My comments regarding Sam Francis and his review of my book have occasioned such a flood of responses that it might be helpful to offer these clarifications. Nowhere did I say that Dr. Francis had it coming when the Washington Times fired him, as a prize-winning columnist, for not sounding nice enough to designated minorities. At that time I defended Dr. Francis against his detractors and took up the cudgels recently against one of them, the garrulous sixties-liberal posing as a conservative, Linda Chavez, when Chavez was being considered for Secretary of Labor.

Sam also took my side, no less resolutely, when the neocon cabal went after me at Catholic University of America. Needless to say, I would have expected no less from this close friend and political ally. Because we now disagree about my book does not change our relation. Nor will this disagreement have the effect of making Sam’s enemies, who are equally mine, reassess their hatred of me — or cause the useful idiots who serve the neocons to treat either of us with respect.

What my comments were intended to underline was a sharp difference in our perspectives about democracy, the state, and the role of minorities within the majority culture. Underlying our divergent opinions about these subjects are our differing views about the modern administrative state and its determinative power over society. For me, public administration and mass democracy, as they now exist in the Western world, sap the capacity for self-government. Administered democracy eats away at more than the constitutionalism that it lands up undermining. It strips the populace of any desire or ability to rule their lives. Moreover, not all members of the presumed managerial class swing equally large clubs. Corporate executives operate at the mercy of government and the media priesthood; and it is questionable whether even big businessmen can be described in terms of their exercise of power as being as significant as affirmative action officials or anti-trust investigators assigned to the EEOC or Justice Department.

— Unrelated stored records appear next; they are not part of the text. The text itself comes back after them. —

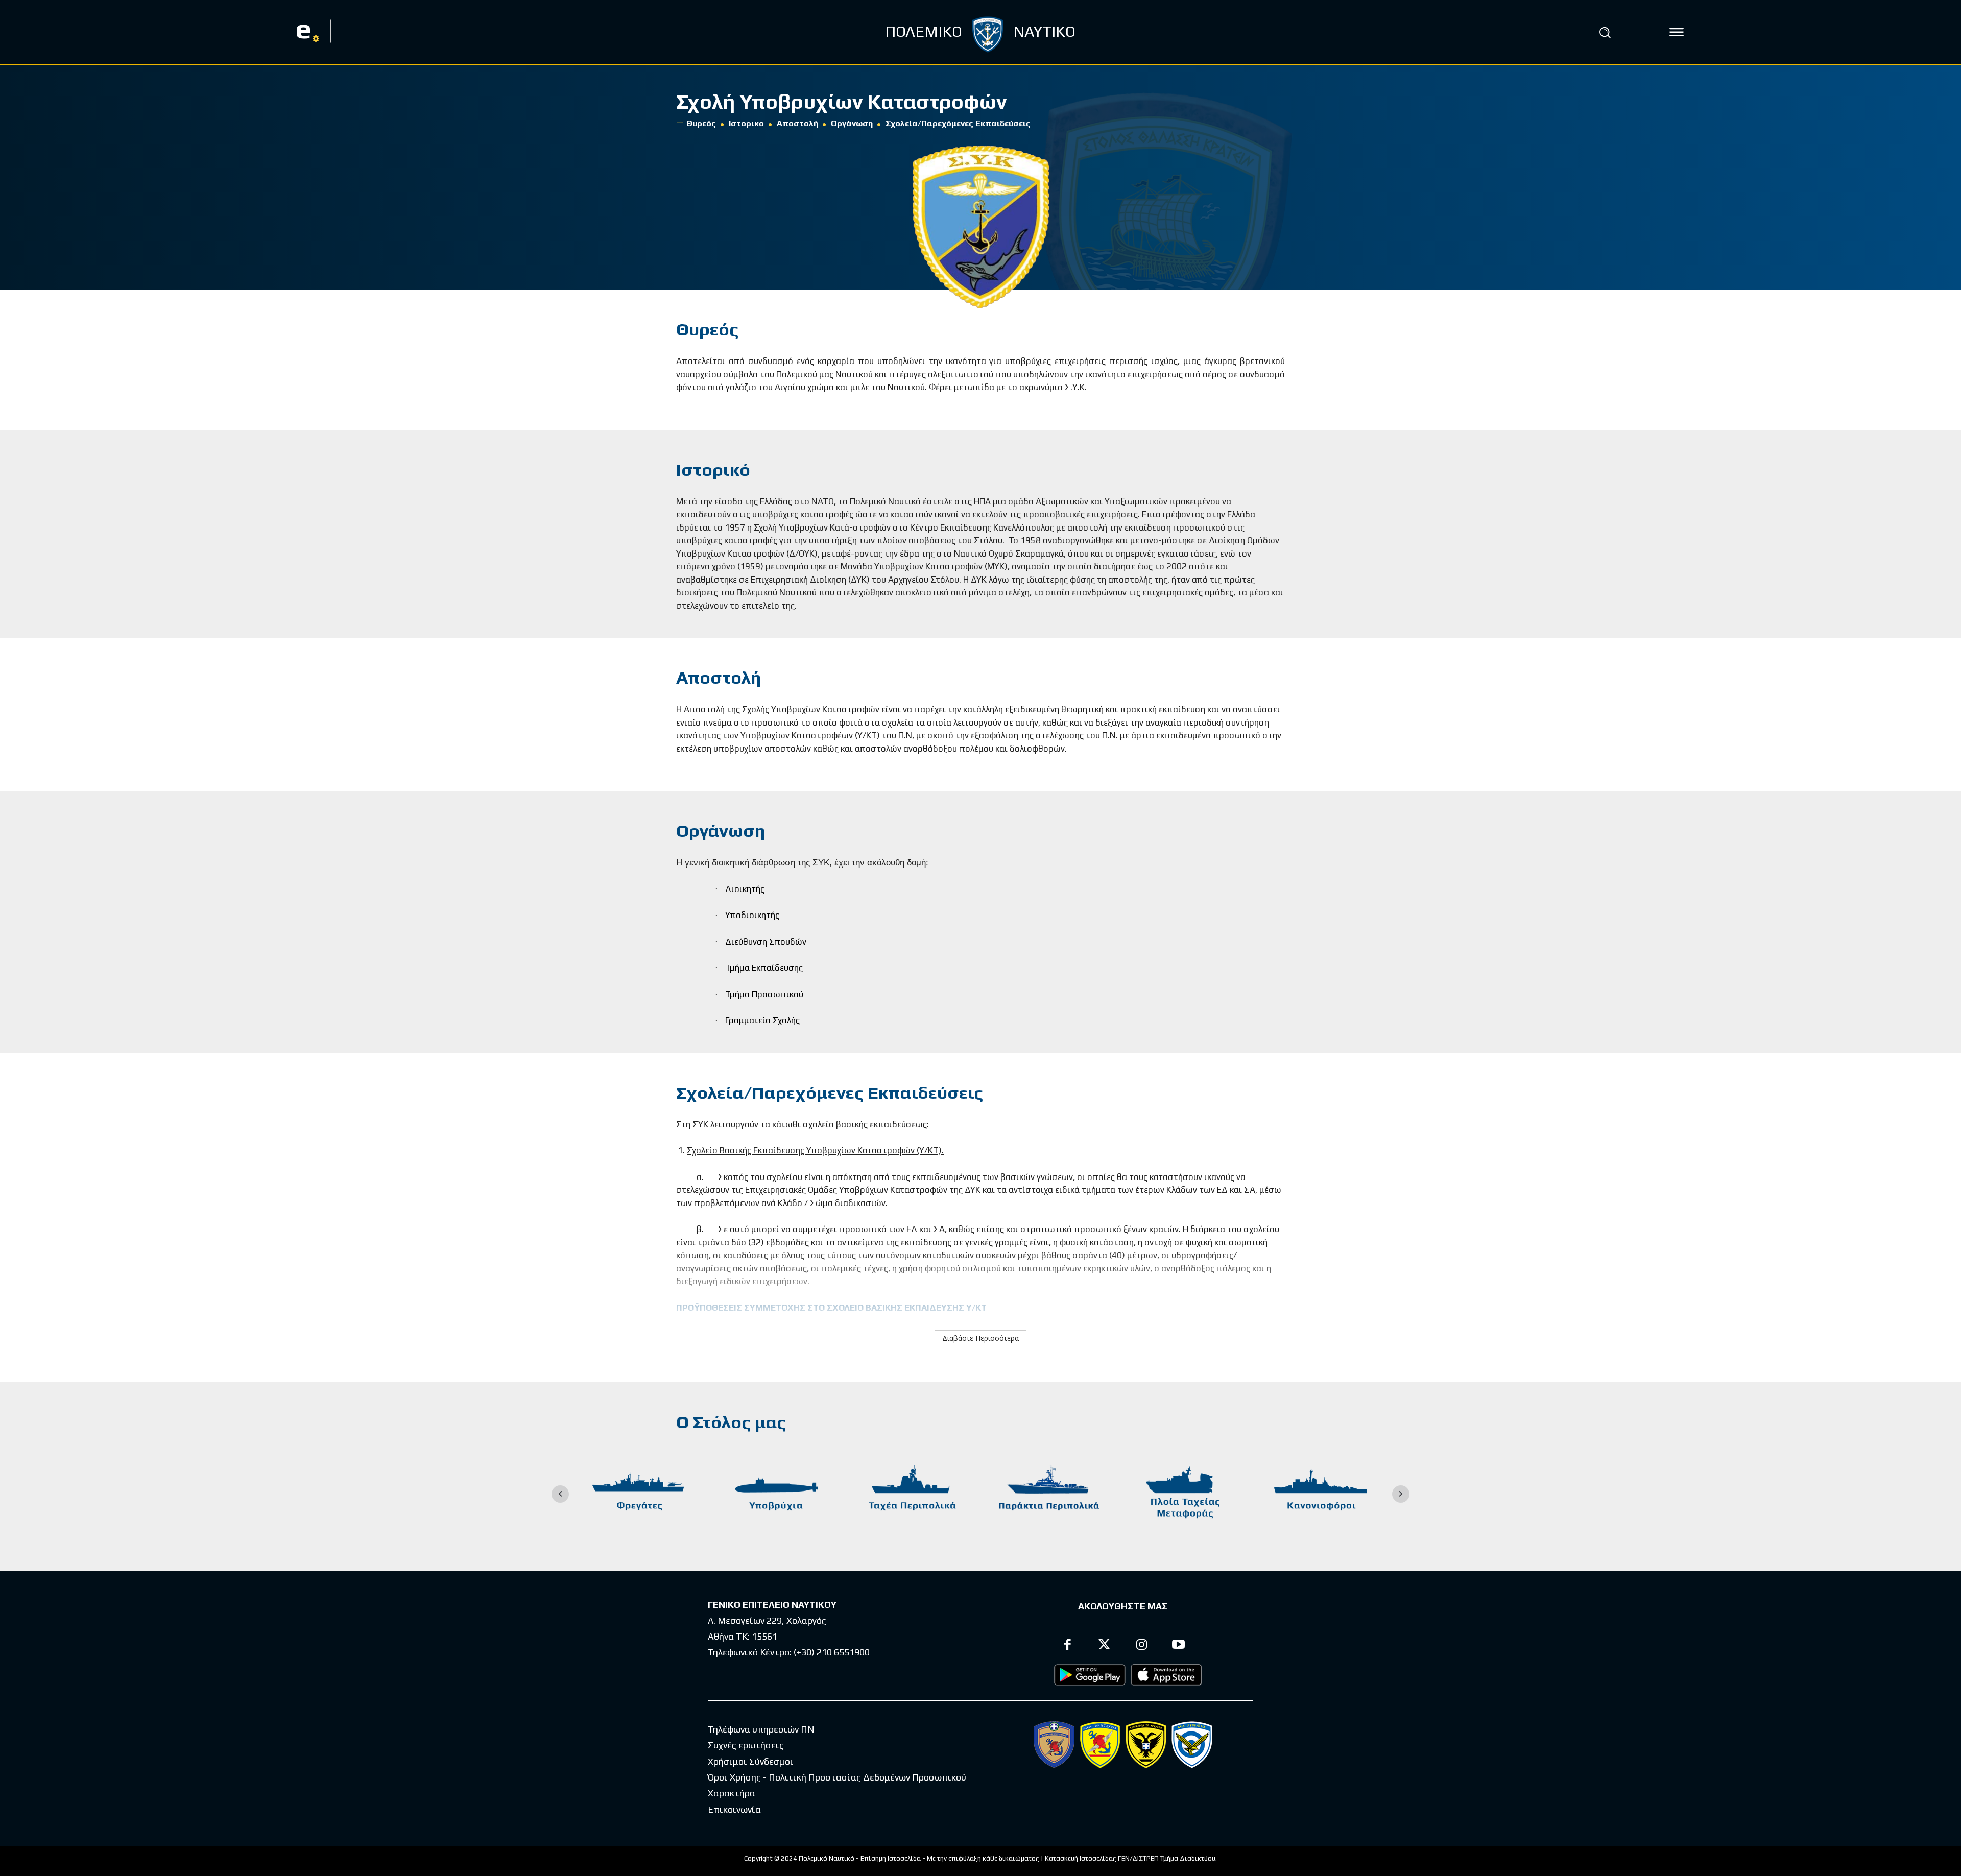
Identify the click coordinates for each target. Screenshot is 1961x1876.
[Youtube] (1179, 1646)
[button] (1604, 32)
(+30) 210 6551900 (832, 1652)
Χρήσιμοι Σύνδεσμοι (751, 1761)
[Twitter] (1105, 1646)
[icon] (1676, 32)
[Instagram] (1142, 1646)
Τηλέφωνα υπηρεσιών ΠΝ (761, 1729)
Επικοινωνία (734, 1809)
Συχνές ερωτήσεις (746, 1745)
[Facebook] (1067, 1646)
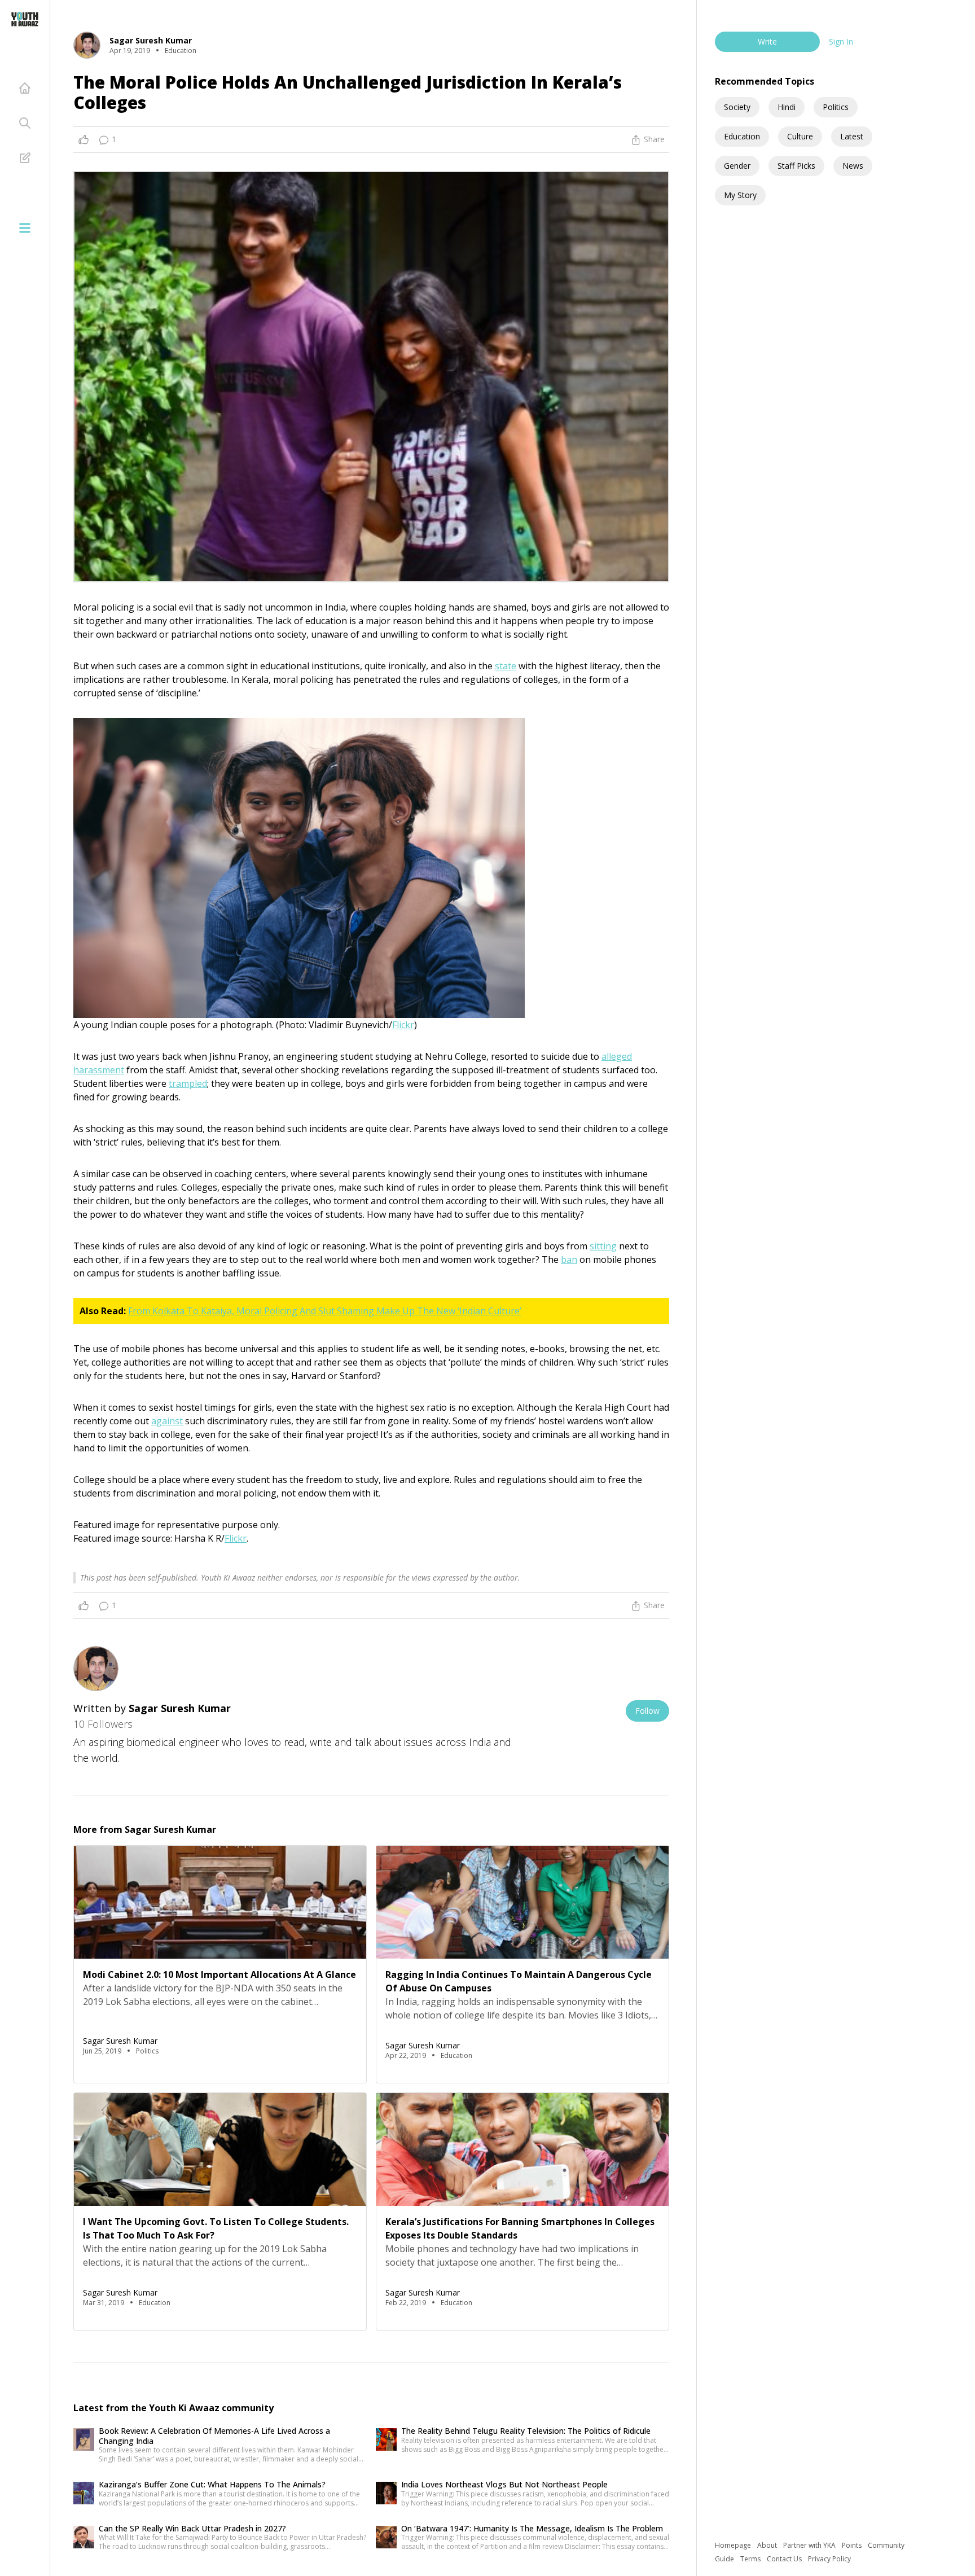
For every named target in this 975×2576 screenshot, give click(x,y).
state (505, 666)
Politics (836, 107)
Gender (737, 165)
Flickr (403, 1025)
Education (742, 136)
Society (737, 107)
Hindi (787, 107)
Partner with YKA (810, 2545)
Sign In (841, 41)
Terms (751, 2559)
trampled (188, 1083)
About (768, 2545)
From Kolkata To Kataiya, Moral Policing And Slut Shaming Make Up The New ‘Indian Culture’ (324, 1311)
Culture (800, 136)
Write (767, 41)
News (852, 165)
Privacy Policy (829, 2559)
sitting (603, 1246)
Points (852, 2545)
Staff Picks (796, 165)
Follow (647, 1710)
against (167, 1421)
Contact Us (785, 2559)
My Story (740, 195)
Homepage (734, 2545)
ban (569, 1259)
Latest (851, 136)
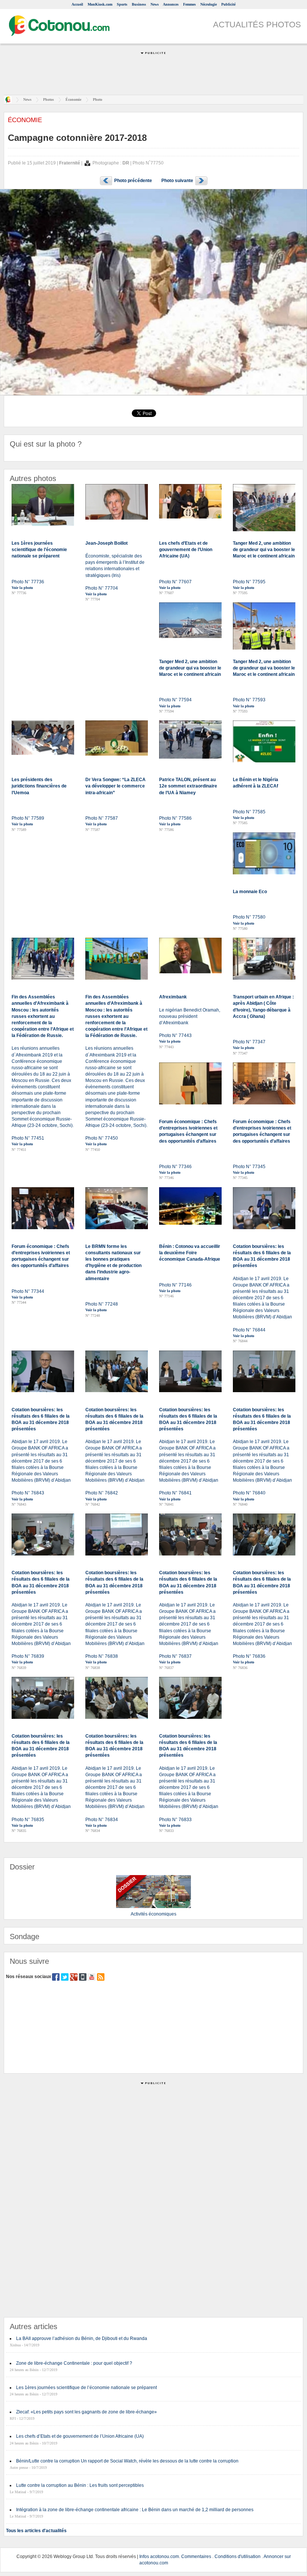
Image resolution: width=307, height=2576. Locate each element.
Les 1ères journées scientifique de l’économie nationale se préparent (86, 2387)
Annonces (171, 4)
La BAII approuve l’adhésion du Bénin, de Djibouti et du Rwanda (81, 2338)
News (155, 4)
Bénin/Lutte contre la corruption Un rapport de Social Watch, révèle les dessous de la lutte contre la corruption (127, 2461)
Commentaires (196, 2556)
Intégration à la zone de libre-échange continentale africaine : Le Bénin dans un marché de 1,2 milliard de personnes (134, 2509)
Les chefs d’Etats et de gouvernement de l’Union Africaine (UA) (80, 2436)
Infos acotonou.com (159, 2556)
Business (139, 4)
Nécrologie (208, 4)
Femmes (189, 4)
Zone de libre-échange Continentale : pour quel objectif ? (74, 2363)
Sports (122, 4)
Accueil (77, 4)
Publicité (228, 4)
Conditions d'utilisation (238, 2556)
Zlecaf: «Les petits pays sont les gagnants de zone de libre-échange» (86, 2412)
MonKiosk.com (100, 4)
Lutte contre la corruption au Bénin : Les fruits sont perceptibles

With due respect to Burnham writing in 1940 as a quasi-Marxist, business and corporate moguls play a decidedly secondary role in the managerial order. They provide the funding and consumer products that allow the managerial state to pay off the populace with social programs and to keep them materially satisfied. They also serve as objects of fury when the economy takes a nosedive. That the government does favors for some of "big business" by punishing their competitors, by handing out defense contracts, or by not taxing corporations harshly enough to please intellectuals, does not change the nature of the power relation. Also Sam and I differ in our views about whether multiculturalism can be characterized as a rational ruling strategy: he thinks it can while I think differently. And we obviously hold opposed views about whether the majority Christian population has succumbed to its own politics of guilt — or whether well-placed minorities have caused it to stumble into confusion.